▶ _Your task_: Range to reproduce from the entries below: the line with "This screenshot has width=1511, height=812.", the line with "You are a computer-use agent. Image", and every line in between. Give them exactly and give nothing else.

▶ _Record excerpts_:

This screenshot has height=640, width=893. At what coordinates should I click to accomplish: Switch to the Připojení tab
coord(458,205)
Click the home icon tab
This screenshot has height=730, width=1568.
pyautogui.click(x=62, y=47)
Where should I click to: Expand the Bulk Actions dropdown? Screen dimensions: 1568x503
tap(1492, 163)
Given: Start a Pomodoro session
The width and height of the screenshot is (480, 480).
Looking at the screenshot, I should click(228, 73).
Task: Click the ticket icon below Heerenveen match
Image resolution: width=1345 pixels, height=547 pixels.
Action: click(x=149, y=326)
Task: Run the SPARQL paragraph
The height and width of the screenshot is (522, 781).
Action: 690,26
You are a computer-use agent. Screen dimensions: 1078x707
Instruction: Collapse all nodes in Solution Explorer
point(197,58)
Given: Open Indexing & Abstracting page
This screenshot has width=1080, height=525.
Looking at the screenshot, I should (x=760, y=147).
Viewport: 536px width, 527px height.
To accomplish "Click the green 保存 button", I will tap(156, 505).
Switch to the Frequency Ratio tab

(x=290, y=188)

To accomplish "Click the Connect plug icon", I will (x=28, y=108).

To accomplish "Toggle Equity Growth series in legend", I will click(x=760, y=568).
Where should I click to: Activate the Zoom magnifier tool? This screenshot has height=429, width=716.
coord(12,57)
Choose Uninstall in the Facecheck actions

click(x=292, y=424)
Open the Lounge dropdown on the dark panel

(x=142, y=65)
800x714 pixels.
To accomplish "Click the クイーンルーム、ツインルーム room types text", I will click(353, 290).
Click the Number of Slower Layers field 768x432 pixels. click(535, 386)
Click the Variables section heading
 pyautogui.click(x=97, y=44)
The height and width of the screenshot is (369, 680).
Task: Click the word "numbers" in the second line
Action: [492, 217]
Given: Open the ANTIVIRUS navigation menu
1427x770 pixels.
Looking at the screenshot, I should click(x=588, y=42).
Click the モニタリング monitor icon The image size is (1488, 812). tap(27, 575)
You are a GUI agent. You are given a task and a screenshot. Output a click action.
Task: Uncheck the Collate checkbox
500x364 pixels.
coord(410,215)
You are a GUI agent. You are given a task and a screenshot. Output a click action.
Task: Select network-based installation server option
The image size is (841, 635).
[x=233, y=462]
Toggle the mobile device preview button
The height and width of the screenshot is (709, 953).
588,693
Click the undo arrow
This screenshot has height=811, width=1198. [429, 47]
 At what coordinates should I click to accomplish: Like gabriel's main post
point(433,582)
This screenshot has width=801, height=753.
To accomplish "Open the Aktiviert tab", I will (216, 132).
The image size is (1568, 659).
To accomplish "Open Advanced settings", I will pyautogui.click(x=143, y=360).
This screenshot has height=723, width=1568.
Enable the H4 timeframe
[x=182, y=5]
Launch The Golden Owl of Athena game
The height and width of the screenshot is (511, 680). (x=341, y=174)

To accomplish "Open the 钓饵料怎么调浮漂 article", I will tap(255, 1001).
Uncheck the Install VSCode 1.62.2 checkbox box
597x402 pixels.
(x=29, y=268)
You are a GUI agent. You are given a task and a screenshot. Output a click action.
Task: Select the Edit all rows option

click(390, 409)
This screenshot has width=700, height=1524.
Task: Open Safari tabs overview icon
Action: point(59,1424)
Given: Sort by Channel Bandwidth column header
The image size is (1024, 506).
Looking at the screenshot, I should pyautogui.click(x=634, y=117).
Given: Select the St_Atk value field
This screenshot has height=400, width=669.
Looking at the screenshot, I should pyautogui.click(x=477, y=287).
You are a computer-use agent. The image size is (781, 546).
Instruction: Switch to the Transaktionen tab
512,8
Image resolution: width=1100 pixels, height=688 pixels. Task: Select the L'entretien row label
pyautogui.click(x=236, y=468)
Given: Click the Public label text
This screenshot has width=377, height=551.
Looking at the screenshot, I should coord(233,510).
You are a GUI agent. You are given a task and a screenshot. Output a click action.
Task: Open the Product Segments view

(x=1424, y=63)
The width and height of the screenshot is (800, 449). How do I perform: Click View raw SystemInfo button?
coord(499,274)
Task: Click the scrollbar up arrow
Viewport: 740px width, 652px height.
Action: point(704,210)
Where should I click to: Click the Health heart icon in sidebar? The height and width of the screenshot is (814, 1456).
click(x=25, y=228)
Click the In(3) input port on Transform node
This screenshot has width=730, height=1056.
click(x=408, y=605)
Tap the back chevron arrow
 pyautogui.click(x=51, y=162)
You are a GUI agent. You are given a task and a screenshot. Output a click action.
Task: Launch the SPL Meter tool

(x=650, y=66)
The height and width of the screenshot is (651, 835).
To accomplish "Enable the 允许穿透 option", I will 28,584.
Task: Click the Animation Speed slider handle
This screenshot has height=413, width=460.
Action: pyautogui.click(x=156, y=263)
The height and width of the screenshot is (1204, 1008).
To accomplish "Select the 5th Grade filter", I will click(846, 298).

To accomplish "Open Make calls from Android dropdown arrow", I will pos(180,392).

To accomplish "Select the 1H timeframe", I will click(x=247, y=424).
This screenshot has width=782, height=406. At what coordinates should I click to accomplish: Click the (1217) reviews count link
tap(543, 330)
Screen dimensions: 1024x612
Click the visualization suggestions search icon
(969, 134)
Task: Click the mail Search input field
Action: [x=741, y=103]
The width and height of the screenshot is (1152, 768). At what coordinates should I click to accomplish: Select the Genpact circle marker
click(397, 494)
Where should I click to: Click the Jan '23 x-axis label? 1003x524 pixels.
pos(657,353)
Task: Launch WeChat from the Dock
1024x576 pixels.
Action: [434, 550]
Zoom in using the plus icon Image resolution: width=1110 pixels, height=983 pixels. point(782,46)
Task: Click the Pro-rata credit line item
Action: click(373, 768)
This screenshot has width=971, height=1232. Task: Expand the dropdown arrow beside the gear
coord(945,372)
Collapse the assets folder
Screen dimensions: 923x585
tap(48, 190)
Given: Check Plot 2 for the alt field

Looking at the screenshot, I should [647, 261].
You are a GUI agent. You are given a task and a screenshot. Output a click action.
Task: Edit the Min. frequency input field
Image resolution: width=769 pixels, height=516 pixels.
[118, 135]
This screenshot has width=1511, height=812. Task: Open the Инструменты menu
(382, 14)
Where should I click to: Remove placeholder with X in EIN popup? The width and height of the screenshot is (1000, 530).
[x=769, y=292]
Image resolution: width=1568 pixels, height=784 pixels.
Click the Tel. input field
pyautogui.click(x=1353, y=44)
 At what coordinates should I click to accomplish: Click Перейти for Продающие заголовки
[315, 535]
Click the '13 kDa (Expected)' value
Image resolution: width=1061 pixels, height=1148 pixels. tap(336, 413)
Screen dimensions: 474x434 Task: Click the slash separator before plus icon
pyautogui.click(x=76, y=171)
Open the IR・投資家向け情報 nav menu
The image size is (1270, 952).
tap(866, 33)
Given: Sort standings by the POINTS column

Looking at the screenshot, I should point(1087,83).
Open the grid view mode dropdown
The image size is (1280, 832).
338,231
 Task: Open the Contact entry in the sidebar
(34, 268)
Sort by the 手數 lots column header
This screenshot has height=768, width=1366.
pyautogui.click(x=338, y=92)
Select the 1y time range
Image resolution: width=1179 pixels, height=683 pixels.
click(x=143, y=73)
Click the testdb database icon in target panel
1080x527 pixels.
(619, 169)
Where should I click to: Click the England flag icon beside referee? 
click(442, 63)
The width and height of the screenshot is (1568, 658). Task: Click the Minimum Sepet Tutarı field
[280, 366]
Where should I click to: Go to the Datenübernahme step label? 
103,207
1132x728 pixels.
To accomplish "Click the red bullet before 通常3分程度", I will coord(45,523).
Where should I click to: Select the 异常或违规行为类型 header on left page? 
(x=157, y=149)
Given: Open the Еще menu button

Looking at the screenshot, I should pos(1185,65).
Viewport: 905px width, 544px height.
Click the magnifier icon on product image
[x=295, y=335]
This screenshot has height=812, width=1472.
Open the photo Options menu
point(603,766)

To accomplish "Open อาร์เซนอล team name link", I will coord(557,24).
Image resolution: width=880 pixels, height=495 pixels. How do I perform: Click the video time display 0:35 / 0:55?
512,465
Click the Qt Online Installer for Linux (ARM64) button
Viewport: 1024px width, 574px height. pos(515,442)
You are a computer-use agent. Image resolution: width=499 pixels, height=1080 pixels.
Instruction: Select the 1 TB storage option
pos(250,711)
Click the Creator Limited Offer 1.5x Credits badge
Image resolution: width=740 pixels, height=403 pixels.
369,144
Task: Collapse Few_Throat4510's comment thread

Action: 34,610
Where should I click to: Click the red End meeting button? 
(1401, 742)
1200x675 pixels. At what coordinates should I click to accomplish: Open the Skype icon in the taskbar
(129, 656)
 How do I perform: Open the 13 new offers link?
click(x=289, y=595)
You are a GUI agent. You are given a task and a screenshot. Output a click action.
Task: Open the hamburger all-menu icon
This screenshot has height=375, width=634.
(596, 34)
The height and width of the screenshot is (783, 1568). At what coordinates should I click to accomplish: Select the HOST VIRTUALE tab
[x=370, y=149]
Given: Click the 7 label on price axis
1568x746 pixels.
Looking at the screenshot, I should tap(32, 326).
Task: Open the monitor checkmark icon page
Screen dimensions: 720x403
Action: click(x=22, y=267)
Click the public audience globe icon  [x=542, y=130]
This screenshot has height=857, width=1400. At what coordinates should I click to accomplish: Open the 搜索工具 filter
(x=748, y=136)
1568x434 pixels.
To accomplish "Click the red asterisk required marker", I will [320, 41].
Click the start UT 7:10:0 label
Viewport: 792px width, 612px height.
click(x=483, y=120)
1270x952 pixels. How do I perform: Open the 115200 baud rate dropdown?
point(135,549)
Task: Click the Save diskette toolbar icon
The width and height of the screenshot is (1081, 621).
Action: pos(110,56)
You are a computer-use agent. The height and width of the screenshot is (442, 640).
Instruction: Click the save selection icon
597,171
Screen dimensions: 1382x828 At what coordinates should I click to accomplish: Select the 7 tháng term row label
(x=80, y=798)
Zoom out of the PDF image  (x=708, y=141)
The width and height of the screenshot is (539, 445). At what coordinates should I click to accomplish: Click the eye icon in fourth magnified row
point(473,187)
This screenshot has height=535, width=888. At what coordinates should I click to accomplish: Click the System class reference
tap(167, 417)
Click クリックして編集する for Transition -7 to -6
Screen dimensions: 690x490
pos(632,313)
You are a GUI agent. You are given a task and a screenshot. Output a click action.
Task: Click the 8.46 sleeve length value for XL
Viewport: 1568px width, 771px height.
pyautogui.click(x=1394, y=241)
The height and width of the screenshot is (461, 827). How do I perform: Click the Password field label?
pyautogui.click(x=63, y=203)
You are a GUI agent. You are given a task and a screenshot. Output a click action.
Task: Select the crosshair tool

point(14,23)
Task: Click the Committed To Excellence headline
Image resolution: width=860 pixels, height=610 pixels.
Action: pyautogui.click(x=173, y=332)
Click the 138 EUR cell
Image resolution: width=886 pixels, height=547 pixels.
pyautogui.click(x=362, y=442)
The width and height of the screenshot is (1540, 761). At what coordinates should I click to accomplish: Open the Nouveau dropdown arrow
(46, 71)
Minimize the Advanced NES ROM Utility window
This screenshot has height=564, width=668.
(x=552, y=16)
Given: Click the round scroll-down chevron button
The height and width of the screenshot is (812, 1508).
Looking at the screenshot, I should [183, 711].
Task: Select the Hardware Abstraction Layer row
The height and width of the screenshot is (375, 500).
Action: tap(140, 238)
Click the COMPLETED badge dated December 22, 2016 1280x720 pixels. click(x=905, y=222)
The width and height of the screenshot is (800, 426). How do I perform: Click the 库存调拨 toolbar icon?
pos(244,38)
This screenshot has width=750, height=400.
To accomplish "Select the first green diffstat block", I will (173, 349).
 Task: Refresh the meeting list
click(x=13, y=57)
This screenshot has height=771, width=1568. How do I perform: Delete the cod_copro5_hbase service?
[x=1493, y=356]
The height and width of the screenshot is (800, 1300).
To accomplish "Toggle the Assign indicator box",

▶ _Answer box_:
This screenshot has width=1511, height=812. Task: Open the Инструменты menu
(382, 14)
Where should I click to: Remove placeholder with X in EIN popup? The width and height of the screenshot is (1000, 530).
[x=769, y=292]
Image resolution: width=1568 pixels, height=784 pixels.
Click the Tel. input field
pyautogui.click(x=1353, y=44)
 At what coordinates should I click to accomplish: Click Перейти for Продающие заголовки
[315, 535]
Click the '13 kDa (Expected)' value
Image resolution: width=1061 pixels, height=1148 pixels. tap(336, 413)
Screen dimensions: 474x434 Task: Click the slash separator before plus icon
pyautogui.click(x=76, y=171)
Open the IR・投資家向け情報 nav menu
The image size is (1270, 952).
tap(866, 33)
Given: Sort standings by the POINTS column

Looking at the screenshot, I should point(1087,83).
Open the grid view mode dropdown
The image size is (1280, 832).
338,231
 Task: Open the Contact entry in the sidebar
(34, 268)
Sort by the 手數 lots column header
This screenshot has height=768, width=1366.
pyautogui.click(x=338, y=92)
Select the 1y time range
Image resolution: width=1179 pixels, height=683 pixels.
click(x=143, y=73)
Click the testdb database icon in target panel
1080x527 pixels.
(619, 169)
Where should I click to: Click the England flag icon beside referee? 
click(442, 63)
The width and height of the screenshot is (1568, 658). Task: Click the Minimum Sepet Tutarı field
[280, 366]
Where should I click to: Go to the Datenübernahme step label? 
103,207
1132x728 pixels.
To accomplish "Click the red bullet before 通常3分程度", I will coord(45,523).
Where should I click to: Select the 异常或违规行为类型 header on left page? 
(x=157, y=149)
Given: Open the Еще menu button

Looking at the screenshot, I should pos(1185,65).
Viewport: 905px width, 544px height.
Click the magnifier icon on product image
[x=295, y=335]
This screenshot has height=812, width=1472.
Open the photo Options menu
point(603,766)

To accomplish "Open อาร์เซนอล team name link", I will coord(557,24).
Image resolution: width=880 pixels, height=495 pixels. How do I perform: Click the video time display 0:35 / 0:55?
512,465
Click the Qt Online Installer for Linux (ARM64) button
Viewport: 1024px width, 574px height. pos(515,442)
You are a computer-use agent. Image resolution: width=499 pixels, height=1080 pixels.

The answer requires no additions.